> [RAW RECORDS]
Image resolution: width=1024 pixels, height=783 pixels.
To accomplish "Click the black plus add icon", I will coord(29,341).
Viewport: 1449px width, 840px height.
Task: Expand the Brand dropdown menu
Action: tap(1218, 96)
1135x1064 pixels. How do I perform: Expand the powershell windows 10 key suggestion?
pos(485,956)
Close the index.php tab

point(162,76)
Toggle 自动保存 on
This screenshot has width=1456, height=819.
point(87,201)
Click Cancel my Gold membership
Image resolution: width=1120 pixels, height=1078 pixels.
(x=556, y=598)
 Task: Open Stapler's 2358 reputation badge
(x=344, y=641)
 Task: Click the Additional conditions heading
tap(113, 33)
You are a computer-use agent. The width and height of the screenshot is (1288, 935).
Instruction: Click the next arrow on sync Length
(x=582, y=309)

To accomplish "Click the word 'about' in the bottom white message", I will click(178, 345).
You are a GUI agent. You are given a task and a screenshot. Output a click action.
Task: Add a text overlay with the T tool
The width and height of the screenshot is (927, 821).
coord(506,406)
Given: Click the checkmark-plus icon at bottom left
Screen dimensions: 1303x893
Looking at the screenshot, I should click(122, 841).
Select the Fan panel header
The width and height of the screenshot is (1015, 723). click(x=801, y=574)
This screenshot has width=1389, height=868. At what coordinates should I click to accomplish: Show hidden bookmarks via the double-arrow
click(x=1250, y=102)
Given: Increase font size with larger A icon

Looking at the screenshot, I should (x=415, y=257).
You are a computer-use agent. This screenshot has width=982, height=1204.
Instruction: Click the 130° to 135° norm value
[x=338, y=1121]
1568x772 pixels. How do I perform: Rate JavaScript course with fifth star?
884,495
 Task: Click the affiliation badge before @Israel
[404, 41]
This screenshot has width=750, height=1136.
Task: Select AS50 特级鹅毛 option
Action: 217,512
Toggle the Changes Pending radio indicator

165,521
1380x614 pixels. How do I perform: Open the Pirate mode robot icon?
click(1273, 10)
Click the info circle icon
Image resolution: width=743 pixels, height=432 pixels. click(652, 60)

> [GIVEN PROBLEM] Repeat the rows verbatim, from the first one up to and including the line with "will click(178, 345).".

> [CORRECT OUTPUT]
Image resolution: width=1024 pixels, height=783 pixels.
To accomplish "Click the black plus add icon", I will coord(29,341).
Viewport: 1449px width, 840px height.
Task: Expand the Brand dropdown menu
Action: tap(1218, 96)
1135x1064 pixels. How do I perform: Expand the powershell windows 10 key suggestion?
pos(485,956)
Close the index.php tab

point(162,76)
Toggle 自动保存 on
This screenshot has width=1456, height=819.
point(87,201)
Click Cancel my Gold membership
Image resolution: width=1120 pixels, height=1078 pixels.
(x=556, y=598)
 Task: Open Stapler's 2358 reputation badge
(x=344, y=641)
 Task: Click the Additional conditions heading
tap(113, 33)
You are a computer-use agent. The width and height of the screenshot is (1288, 935).
Instruction: Click the next arrow on sync Length
(x=582, y=309)

To accomplish "Click the word 'about' in the bottom white message", I will click(178, 345).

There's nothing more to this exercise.